Is classic American theatre dying, along with its audience?  Well, no.  In NYC, people routinely pay hundreds, sometimes thousands to get into the “right” shows.  So someone is making a pile.  But as with many American businesses, right now the pile is going mostly to the top tier, while the other 90% of theatres struggle to find enough for minimum scenery and costumes.


Look at this problem from a different perspective with me for a couple of minutes and I will try to point a way out of it.


What is theatre?  Why do people like it, when they do?


Well, “theatre” at its most elementary is someone getting up in front of a group and “acting out” something.  Theatre has stories, but it isn’t story TELLING.  It’s story SHOWING. (“Show, don’t tell”, is the mantra of every playwriting teacher in the world.) If you have three fourth graders ad-libbing “There’s a fly in my soup” for their class, you have the most crucial elements of theatre, someone pretending to be someone else, for the edification or enjoyment of a group.  I have done a lot of volunteer work with kids, and I can tell you that simple classroom skits can easily totally absorb the attention of a class of wiggley fourth graders.


So what does that say about the larger issue of bodies in seats in American theatres?


People of all ages, races, and levels of education like theatre for two basic reasons.  The first is that it really is fun to see someone become someone else, right in front of you.  It can be hilarious to see your classmate become a teacher, or a baboon, or a tree, even if you know exactly who she really is, because you walk to school with her every day.  And watching a good actor become Hamlet, or Amanda Wingfield, or Franklin Roosevelt, can be breathtaking.


But there is another crucial element to theatre, and that is the “message”, the point of the play.  If all you have is aping, or imitation, it can be entertaining, but it isn’t a play.  A play is when the actors are showing you “what happened”, and for a particular reason that the playwright has decided is important.  In OUR TOWN, Wilder wanted to say, “Look at your everyday life, and see how luminous, amazing, and worthy of your attention it is.”  To convince you of this, he creates a number of scenes of people in a small, ordinary town, doing ordinary things; then he kills off a central character you have learned to care about.  Of course you are left with an “It all goes so fast” feeling.  And we all know that feeling.


So, again, what does this have to do with “failing” American theatre?  Okay, think of the last play you went to.  Did that play show you something from your life experience, perhaps something you have struggled with, or learned at some point, or maybe something you know many people worry about?  I recently saw a show at Ashby Stage about two women working at a free meals program for the homeless, one a young woman trying to figure out her life plan, and one an older nun.  Although set in Brooklyn, the play’s themes of homelessness, feelings of wanting to help but feeling overwhelmed;  trying to find a life’s work; someone turning out to be completely different than she seemed; were all familiar to me, and judging by their reactions, to the rest of audience as well.  It was the first play in many years where I forgot I was watching a play.

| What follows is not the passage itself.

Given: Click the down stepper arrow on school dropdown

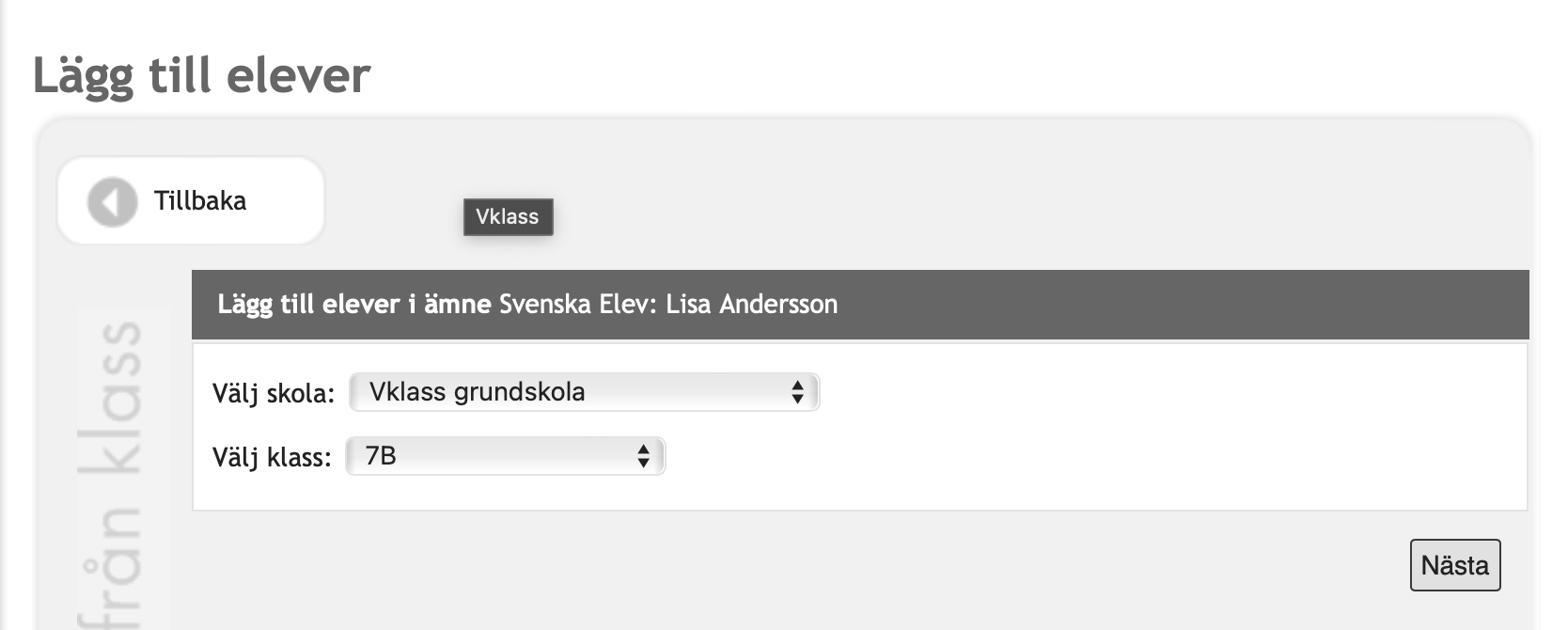Looking at the screenshot, I should 798,398.
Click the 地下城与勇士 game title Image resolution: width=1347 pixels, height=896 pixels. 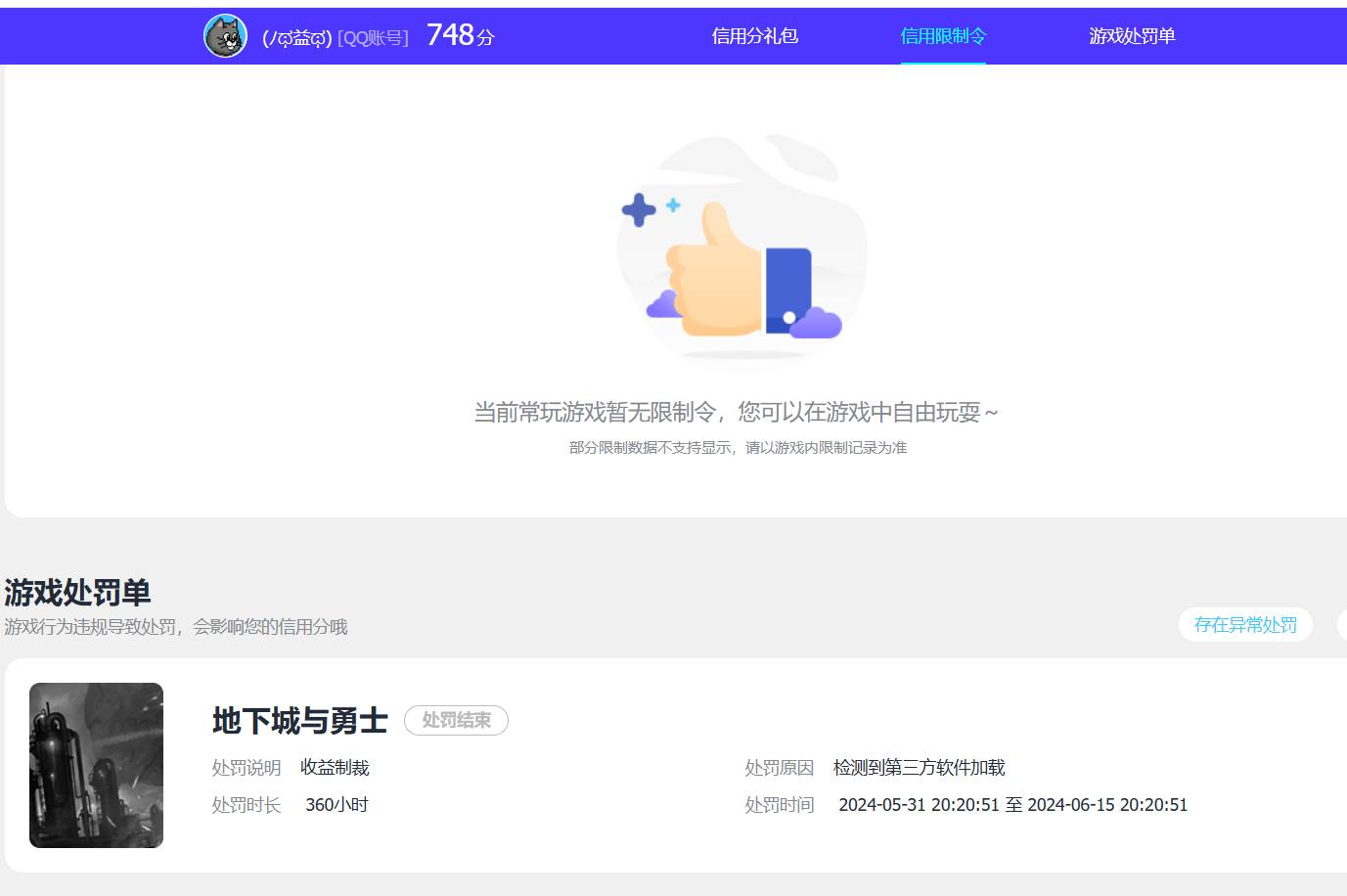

But American theatre has recently emphasized amazement, violence, sexuality, and slapstick comedy.  You can sit through play after play feeling like you have absolutely nothing in common with the characters on the stage, and never forgetting for a moment you are sitting through the play and wondering how long before it’s over.  I’m guessing many theatre goers are tired of plays about privileged White people going home for Thanksgiving or a birthday and finding out their brother or sister is gay/pregnant/hates their father or another couple in the room hates each other.  It’s not because it’s unpleasant; it’s because there is absolutely nothing in it for you.


American theatre has forgotten that its purpose is to comment on life in some way, seriously or humorously, to help its audiences understand the world around and think through their lives and cope.  This doesn’t always mean “realistic” or “set locally”.  But some of these might help.  Yes, we can identify with the revolution East Whereeverstan, and with the Russian Tsar seducing the priest’s wife, but what about Donald Trump attacking teenage beauty contestants?  Drunkenness and violence in Ireland might speak to some of us, but what about the opiod problem in rural America?  Apartheid in South Africa in 1950 has some resonance to American racism, but how about a play about the resurgence of the KKK in Mississippi?  The alt-right?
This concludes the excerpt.